ASSIGNMENT -
Every line below that includes the word "toolbar" needs to be copied.

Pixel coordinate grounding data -
* * * * *

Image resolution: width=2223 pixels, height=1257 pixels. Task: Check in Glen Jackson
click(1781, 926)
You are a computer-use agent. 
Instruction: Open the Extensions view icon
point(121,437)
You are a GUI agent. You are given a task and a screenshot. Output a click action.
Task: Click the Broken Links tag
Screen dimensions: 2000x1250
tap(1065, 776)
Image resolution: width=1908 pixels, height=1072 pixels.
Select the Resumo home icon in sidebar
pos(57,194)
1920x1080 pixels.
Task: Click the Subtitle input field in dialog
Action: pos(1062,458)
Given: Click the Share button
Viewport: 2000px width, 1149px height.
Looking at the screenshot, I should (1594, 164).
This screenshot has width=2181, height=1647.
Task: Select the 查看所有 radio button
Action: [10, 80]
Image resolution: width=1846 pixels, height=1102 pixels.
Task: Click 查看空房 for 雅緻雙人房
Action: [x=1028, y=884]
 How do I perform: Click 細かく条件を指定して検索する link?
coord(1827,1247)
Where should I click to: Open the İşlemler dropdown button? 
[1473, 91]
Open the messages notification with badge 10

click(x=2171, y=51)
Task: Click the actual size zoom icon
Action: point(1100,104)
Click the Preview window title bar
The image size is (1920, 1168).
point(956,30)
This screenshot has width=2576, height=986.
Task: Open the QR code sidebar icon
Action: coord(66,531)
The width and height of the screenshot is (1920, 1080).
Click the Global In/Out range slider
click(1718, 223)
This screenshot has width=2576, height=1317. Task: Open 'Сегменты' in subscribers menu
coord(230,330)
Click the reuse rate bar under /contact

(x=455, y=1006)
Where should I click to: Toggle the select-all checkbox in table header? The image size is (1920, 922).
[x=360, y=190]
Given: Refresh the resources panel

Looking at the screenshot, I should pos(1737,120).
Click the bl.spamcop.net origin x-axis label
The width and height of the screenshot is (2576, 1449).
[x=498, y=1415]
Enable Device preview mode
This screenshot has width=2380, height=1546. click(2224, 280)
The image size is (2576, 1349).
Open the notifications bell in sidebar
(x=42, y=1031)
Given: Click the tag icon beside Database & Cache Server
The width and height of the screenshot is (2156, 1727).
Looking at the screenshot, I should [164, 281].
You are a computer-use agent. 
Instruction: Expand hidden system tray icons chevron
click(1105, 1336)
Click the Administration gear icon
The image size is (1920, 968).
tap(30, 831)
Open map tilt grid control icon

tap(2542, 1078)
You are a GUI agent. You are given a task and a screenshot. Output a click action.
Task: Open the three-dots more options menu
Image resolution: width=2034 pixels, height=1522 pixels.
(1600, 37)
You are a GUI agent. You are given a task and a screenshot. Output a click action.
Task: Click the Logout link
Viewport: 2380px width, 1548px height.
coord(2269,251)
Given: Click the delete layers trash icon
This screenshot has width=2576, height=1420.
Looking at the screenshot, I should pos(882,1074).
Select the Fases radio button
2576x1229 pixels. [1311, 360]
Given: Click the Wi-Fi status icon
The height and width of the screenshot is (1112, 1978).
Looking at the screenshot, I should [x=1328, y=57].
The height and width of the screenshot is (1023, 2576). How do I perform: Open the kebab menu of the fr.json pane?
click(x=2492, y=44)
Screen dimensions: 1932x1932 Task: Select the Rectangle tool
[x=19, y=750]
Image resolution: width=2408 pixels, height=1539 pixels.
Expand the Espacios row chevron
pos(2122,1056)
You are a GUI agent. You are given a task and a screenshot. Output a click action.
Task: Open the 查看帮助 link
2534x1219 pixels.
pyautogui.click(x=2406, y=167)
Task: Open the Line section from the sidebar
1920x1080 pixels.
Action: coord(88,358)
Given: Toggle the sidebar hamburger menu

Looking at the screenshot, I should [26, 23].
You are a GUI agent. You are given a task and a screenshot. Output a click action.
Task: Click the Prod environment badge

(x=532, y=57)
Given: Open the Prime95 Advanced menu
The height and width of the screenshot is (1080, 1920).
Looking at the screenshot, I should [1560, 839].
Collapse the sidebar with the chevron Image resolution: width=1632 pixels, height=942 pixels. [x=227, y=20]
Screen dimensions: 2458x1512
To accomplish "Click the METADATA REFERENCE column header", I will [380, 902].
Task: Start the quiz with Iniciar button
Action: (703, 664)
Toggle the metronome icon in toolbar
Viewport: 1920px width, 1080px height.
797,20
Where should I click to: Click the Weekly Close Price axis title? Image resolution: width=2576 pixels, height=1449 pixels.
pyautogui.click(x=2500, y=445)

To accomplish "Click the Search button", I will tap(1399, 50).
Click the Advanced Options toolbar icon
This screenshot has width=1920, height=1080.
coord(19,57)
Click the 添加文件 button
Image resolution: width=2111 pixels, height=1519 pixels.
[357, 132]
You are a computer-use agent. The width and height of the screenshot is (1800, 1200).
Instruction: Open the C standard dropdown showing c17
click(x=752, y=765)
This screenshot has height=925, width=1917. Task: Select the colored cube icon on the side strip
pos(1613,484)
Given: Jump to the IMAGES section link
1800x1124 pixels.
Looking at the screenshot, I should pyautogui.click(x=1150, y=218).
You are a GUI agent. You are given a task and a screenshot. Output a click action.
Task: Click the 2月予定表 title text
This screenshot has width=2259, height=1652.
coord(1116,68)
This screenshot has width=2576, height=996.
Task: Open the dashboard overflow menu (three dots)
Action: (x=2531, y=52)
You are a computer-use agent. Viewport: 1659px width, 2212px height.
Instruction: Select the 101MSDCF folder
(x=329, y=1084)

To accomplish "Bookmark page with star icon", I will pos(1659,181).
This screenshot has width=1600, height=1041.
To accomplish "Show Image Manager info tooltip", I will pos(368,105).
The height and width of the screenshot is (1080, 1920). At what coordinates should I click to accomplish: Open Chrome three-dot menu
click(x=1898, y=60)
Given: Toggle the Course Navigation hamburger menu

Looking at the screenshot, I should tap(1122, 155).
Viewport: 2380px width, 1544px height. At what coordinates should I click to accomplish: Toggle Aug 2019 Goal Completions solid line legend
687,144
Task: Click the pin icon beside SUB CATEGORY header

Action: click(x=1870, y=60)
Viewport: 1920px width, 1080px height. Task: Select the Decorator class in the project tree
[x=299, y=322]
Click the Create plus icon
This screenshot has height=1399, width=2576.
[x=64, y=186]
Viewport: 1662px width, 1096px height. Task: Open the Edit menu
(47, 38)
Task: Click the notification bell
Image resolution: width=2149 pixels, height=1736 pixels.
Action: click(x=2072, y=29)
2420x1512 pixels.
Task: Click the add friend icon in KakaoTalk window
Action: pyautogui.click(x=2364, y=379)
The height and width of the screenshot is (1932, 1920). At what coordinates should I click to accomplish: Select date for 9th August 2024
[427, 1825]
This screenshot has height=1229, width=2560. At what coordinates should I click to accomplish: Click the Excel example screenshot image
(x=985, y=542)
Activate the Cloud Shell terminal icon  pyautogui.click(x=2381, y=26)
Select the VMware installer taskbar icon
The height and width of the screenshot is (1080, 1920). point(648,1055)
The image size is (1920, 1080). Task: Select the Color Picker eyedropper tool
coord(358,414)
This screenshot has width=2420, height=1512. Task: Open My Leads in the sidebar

* * * * *

PROBLEM SOLUTION -
Toggle the metronome icon in toolbar
Click the Advanced Options toolbar icon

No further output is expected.